Analyze Your Results
Gathering data is the most important step in identifying performance bottlenecks. But once you have the data, it’s also important that you use it to find problems. Analyzing performance data is not as simple as looking at the output and seeing the problem right away. You might get lucky and see the problem quickly, but some problems are subtler and require more careful analysis.
One way to help analyze results is to plot them graphically. Visualizing performance data can help you see trends much more quickly than if they are in a spreadsheet or other text-based medium. For example, you could plot the time to complete a single operation against a particular build to determine if performance is improving or declining from build to build. Plotting multiple data sets against the same set of milestones might also reveal trends and provide insight as to why performance is increasing or decreasing.

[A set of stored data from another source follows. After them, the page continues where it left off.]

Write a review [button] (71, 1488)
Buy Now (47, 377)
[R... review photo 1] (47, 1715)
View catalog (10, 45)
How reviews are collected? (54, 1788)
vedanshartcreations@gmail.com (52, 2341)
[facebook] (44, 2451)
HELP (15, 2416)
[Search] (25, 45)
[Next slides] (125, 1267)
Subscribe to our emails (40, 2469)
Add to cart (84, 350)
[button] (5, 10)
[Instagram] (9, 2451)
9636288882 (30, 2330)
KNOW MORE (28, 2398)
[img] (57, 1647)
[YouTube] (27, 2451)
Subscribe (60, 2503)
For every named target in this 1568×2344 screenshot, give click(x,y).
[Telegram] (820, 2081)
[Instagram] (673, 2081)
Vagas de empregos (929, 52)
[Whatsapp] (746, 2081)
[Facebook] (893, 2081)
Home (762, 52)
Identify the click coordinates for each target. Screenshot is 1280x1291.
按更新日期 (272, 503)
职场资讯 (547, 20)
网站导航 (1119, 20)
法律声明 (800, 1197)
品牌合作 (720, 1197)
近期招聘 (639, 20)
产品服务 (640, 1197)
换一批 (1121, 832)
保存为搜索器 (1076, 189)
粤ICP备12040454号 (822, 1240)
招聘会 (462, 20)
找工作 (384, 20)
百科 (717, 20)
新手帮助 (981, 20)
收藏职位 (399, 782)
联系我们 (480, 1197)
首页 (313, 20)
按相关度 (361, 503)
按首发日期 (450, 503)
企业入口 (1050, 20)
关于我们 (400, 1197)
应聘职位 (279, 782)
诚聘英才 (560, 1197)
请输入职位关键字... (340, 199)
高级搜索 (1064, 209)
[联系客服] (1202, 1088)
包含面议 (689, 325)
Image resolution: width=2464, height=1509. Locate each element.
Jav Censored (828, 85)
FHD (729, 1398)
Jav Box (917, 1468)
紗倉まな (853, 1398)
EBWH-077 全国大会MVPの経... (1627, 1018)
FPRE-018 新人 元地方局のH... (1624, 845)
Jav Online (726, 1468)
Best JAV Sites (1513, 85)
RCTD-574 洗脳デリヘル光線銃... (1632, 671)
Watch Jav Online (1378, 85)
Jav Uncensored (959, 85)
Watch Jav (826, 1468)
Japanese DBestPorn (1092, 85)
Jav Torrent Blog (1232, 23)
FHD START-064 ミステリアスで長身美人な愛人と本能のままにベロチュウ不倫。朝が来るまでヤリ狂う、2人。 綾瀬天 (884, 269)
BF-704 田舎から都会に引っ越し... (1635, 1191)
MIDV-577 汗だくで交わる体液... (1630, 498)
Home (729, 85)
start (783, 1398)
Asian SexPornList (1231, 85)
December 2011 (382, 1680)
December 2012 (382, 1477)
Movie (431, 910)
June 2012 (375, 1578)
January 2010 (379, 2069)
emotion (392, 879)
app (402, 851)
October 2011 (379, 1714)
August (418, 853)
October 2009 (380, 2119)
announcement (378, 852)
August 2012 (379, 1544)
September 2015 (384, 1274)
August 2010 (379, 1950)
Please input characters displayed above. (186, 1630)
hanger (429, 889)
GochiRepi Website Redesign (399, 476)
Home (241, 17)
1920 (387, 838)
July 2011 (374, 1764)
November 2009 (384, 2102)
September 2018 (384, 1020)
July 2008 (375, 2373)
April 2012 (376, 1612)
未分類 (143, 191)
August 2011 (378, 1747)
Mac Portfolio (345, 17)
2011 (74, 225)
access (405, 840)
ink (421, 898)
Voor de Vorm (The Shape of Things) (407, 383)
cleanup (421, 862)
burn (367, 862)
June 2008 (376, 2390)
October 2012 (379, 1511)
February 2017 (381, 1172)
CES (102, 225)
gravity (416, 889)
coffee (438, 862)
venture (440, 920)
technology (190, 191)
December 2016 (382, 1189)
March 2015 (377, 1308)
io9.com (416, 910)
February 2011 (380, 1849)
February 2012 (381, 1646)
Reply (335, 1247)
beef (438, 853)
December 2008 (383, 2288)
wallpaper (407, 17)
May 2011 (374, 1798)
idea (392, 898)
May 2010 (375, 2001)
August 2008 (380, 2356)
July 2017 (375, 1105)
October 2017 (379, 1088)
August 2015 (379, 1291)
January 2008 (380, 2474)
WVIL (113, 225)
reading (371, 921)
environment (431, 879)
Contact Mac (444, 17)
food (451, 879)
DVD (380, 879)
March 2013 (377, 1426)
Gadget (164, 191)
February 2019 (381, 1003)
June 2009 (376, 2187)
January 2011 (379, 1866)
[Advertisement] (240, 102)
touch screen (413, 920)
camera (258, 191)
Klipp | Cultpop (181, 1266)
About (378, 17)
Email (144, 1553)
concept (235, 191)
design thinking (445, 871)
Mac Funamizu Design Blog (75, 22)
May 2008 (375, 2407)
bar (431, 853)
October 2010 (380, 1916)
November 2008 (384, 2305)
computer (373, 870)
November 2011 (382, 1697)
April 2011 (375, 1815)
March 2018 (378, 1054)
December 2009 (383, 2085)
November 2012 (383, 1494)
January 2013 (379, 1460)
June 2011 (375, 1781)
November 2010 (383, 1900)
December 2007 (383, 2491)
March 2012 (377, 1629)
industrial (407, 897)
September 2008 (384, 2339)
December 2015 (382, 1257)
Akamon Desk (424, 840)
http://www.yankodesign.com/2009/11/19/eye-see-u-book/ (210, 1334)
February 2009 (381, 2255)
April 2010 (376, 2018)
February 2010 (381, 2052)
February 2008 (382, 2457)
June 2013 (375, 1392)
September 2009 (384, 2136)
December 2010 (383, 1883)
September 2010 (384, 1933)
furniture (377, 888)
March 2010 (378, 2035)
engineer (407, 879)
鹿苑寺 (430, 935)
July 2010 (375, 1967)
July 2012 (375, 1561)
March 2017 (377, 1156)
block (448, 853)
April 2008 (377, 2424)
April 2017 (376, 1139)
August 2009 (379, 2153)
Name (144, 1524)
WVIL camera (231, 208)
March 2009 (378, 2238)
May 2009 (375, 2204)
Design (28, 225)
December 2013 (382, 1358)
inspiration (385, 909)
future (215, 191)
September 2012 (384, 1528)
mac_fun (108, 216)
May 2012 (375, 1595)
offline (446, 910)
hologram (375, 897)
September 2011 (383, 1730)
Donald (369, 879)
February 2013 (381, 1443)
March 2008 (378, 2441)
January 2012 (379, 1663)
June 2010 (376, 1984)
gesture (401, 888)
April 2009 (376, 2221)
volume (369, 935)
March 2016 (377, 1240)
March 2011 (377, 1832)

Analyze Higher-Level Algorithms
As you analyze performance data, keep an open mind towards the abstraction level at which the problem resides. Suppose the data you have indicates that a lot of time is spent inside a particular function. It may be that the code in the function itself can be optimized so that it performs faster, but is that the real cause of the problem? Run your program again but this time check the number of times that function is called. If the function is called one million times, the problem might be in the higher-level algorithm that is calling it in the first place. If the function is called once, the body of the function is likely the problem.
The performance tools themselves have limitations that you need to understand and take into account when analyzing data. For example, sampling programs may point out places where your application is spending a lot of time, but you should understand how those tools gather their data before drawing too many conclusions. Sampling tools do not track every function call. Instead, they offer a statistical analysis of your program based on samples taken at fixed intervals. Use the output from these tools as a guide, but be sure to correlate it with other data you record.
Other Analysis Techniques
If you are ever in doubt as to the true cause of a performance problem, avoid making assumptions about the cause of the problem. Instead, refine your analysis by focusing your data gathering efforts on the relevant code. Try using different tools to gather new types of information. A different tool might provide a unique perspective that reveals more about the actual problem.
Some additional ways you can analyze your program include the following:
Watch the code in the debugger. Walking through code in the debugger might reveal logic errors that are slowing the code down.